* **DATA SHOWN**
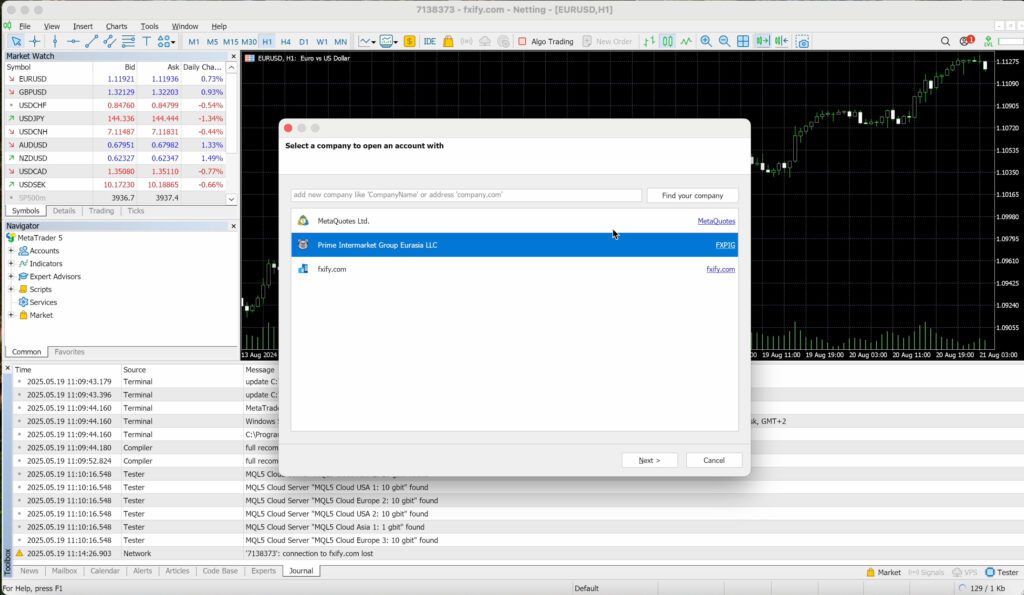Expand the Expert Advisors tree node

11,277
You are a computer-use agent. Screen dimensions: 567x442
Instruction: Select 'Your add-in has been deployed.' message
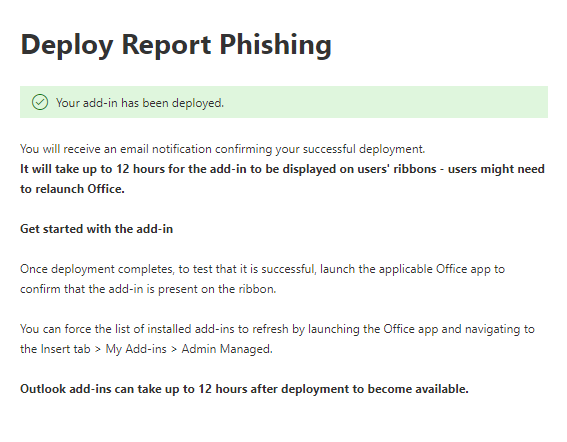(140, 103)
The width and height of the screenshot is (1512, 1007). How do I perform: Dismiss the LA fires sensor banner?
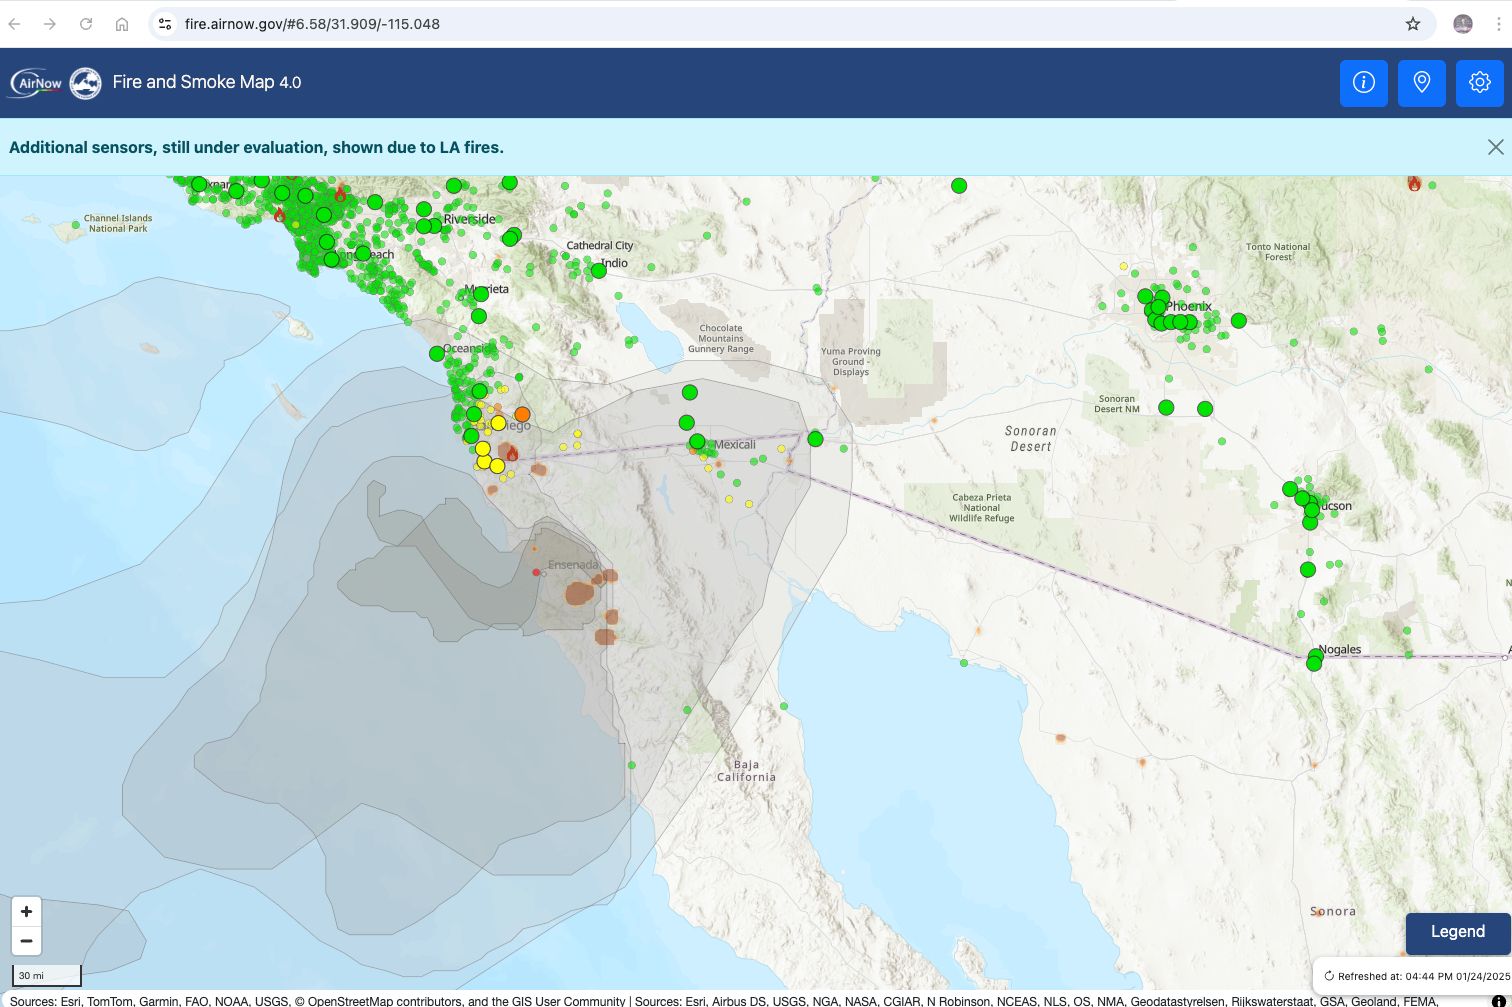(1495, 147)
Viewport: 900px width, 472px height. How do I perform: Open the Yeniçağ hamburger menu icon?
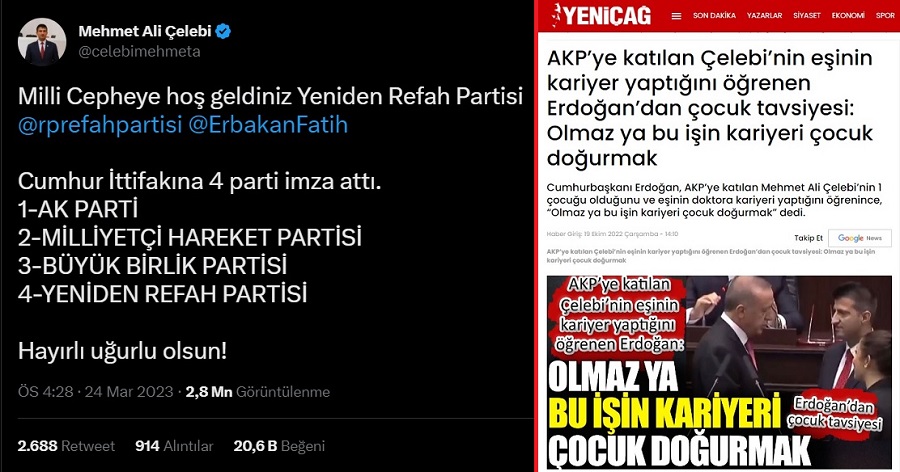point(676,16)
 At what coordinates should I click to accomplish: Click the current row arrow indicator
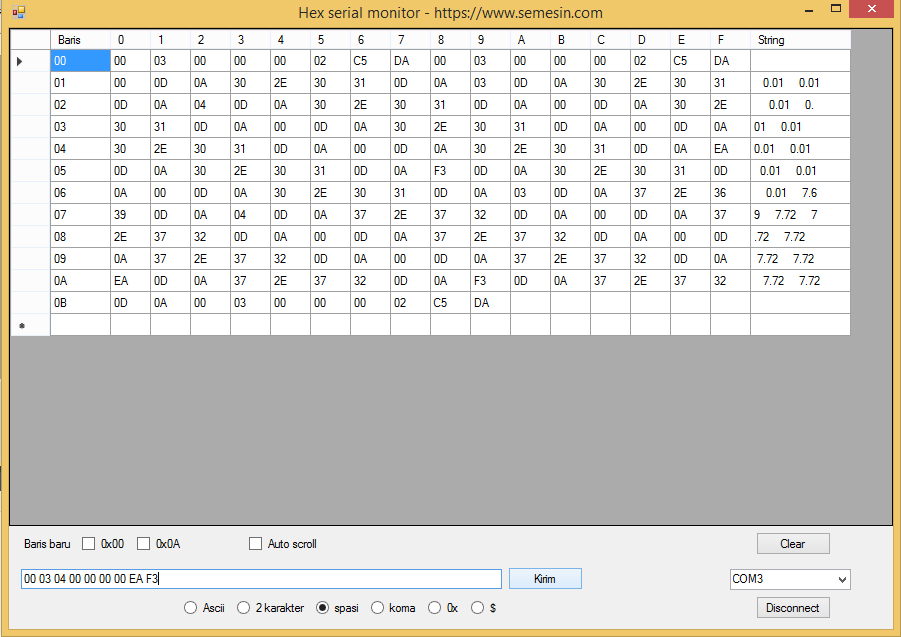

* **YOUR GOAL**
Could you reproduce exactly, and only, the lines from the one containing "You are a computer-use" through the end of the records above, both included, while leaving out the pictures?

* **WRITTEN ANSWER**
You are a computer-use agent. Screen dimensions: 567x442
Instruction: Select 'Your add-in has been deployed.' message
(140, 103)
The width and height of the screenshot is (1512, 1007). How do I perform: Dismiss the LA fires sensor banner?
(1495, 147)
Viewport: 900px width, 472px height. How do I perform: Open the Yeniçağ hamburger menu icon?
point(676,16)
 At what coordinates should I click to accomplish: Click the current row arrow indicator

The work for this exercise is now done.